As I sit here, thinking about the lessons I am in the middle of compiling, the curriculum I have yet to purchase, my mind is on worry mode. We haven't covered enough from last year, will I have the time to cover what I want this year? We should be learning RIGHT NOW, we've had a 4 week break, going into our 5th and we STILL HAVEN'T STARTED LEARNING YET.....ARRGGH!!
Learning is something we do every day and truthfully, most of our useful skills are learnt through doing, observing and osmosis.
Really. Kids absorb their environment unconsciously. If you don't believe me, pay attention the next time you see young kids playing. If you pay careful attention you will see how much education is really going on, while you weren't looking!
I have learnt more as an adult just by living my life than I ever did in a classroom. Actually, that's not entirely true. I am a book worm. My nose is always in a book. Always has been. My mother had to ban reading at the dinner table because my youngest sister and I would read and not eat our dinner. I was educated by books. All books. Not just reference books. Fiction plays such an important role in teaching us about our world and how to live in it. Even when we are reading about Middle Earth or a galaxy far far away or a hidden world in the back of a cupboard.
When I say things like this around other home schooling parents they nod their heads, smile and say "Oh, You follow Charlotte Mason!" To which I am always quick to politely reply, No, No I don't.

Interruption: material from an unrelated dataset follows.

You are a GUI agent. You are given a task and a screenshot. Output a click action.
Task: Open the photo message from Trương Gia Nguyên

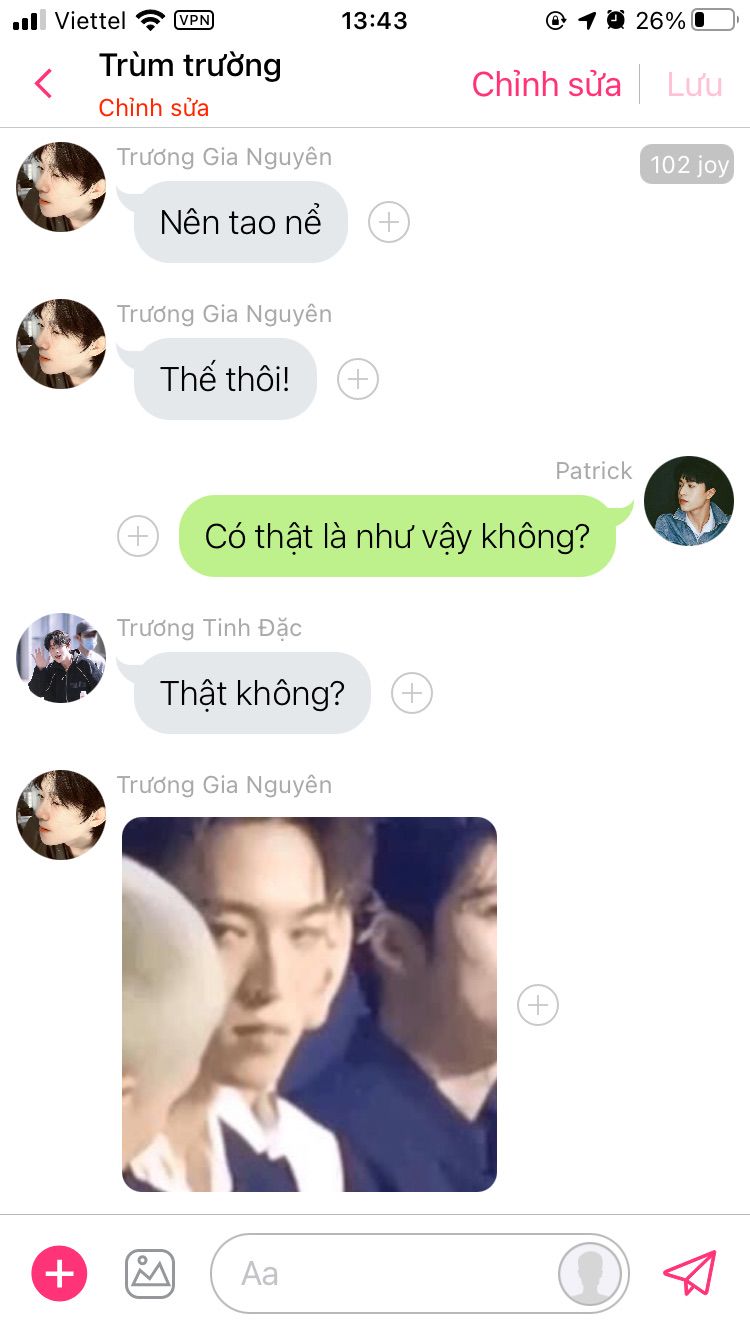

Ms. Masons method, though seemingly complimentary to my own approach to education is simply not how we roll here in the crayon box. Whilst we love nature walks, we're not really into doing them every single day. And I don't agree with her that grammar and spelling are not important, even in the early years.
But literature is the focus and lynch pin of our home school environment. All subjects have a literature component. (We have a not-quite unit study approach to all our education so numerous subjects are covered by studying one topic) We read, together, separately, out loud. (The crayon box is a very silent place to be after 9pm. We're all in bed, either already asleep or reading.) In fact, recently on holiday in Bermagui, the family who own the caravan next to ours commented on how quiet we are, I just smiled and lifted my book up in answer. For a whole week the television was never turned on and yes we do have a tv in the caravan. During school times, if the tv is on it's because we are watching a documentary, something political, the news or listening to classical music on AIR. Books are our crack.
When we studied WW2 we read literature.
When Hitler Stole Pink Rabbit, The Morris Gleitzmen trilogy
Once,
Then and
Now.
The Book Thief. And various non-fiction books. We read seemingly un-related fiction, like John Marsden's
Tomorrow When the War Began series, Catherynne M Valente's
The Little Girl who Circumnavigated Fairyland in a boat of her own making, Michael Gruber's
The Witch's Boy. (Because the thing that linked them together was the human need for stories. It's why history exists in the first place. It's why our Indigenous cultures taught through story telling, through art, through dance, through song and why those cultures have prevailed despite the efforts made to rub them out of existence. It's why book burning has been used as a tool against societies for as long as there has been books. Because it's the humanities that show us how to be human, perfectly flawed humans. )
We also looked at Maps and we watched documentaries. And never cracked a single textbook. I'm not sure how much of the dates we remember, or the names of actual people, but we certainly got a feel for the human cost, for the lessons that history had to teach us and a hunger to know more.
And that is my job as an educator and their mother. It's not to prepare them for high performance on standardised testing or how to parrot back information, it's to light that fire in them, to fuel the hunger to want to know more. To show them how the world was, how it is and to ask them how they would like it to be and urge them, guide them, facilitate them towards making that happen.
Literature is a powerful tool for an educator. Charlotte Mason got that much right.